Is Twitter more than just another annoying way to irritate people on your profile? Or can it actually be achieving something productive and useful? Apparently, according to American researchers, the latter. In a recent Daily Mail article it was reported that Tweets are now being used to “monitor what illnesses people are suffering from, which medicines they are taking and whether they are treating themselves correctly – or at all.”
Mark Dredze and Michael Paul, computers scientists from John Hopkins University, set about analyzing Tweets. They looked at a staggering 1.5m of them that were posted between May 2009 and October 2010 on health subjects. According to Dredze, the main aim of the project was to illicit whether or not these posts could be a helpful public health information source. They found that they were. “In some cases,” reported Dredze, “we probably learned some things that even the tweeters’ doctors were not aware of, like which over-the-counter medicines the posters were using to treat their symptoms at home.”

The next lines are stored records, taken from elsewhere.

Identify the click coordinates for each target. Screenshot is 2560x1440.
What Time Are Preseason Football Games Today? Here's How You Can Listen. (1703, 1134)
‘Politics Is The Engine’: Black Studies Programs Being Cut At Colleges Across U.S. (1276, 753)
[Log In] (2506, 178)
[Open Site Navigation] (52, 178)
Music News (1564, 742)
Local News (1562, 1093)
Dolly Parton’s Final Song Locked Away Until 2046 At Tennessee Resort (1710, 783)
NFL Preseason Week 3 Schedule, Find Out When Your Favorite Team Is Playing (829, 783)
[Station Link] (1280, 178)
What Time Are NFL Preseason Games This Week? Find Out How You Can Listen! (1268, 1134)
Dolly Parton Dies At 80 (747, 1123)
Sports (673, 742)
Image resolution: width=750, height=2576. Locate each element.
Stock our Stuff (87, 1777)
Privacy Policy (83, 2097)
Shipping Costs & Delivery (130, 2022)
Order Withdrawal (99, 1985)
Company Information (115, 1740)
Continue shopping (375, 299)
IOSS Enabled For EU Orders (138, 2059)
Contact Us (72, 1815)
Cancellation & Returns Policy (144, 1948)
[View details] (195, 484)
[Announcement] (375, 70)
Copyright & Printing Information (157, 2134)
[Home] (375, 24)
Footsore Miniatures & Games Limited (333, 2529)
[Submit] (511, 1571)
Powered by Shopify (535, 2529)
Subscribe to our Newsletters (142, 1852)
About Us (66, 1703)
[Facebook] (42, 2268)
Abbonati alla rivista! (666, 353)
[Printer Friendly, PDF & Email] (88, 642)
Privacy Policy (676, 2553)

The researchers developed a system that categorized the health-related tweets into subjects such as flu, insomnia, cancer, allergies, etc. Dredze believes theirs was the first Tweet study to “look at as many health issues as we did.”
The results of Dredze and Paul’s findings will be put together for the International Conference on Weblogs and Social Media (sponsored by the Association for the Advancement of Artificial Intelligence).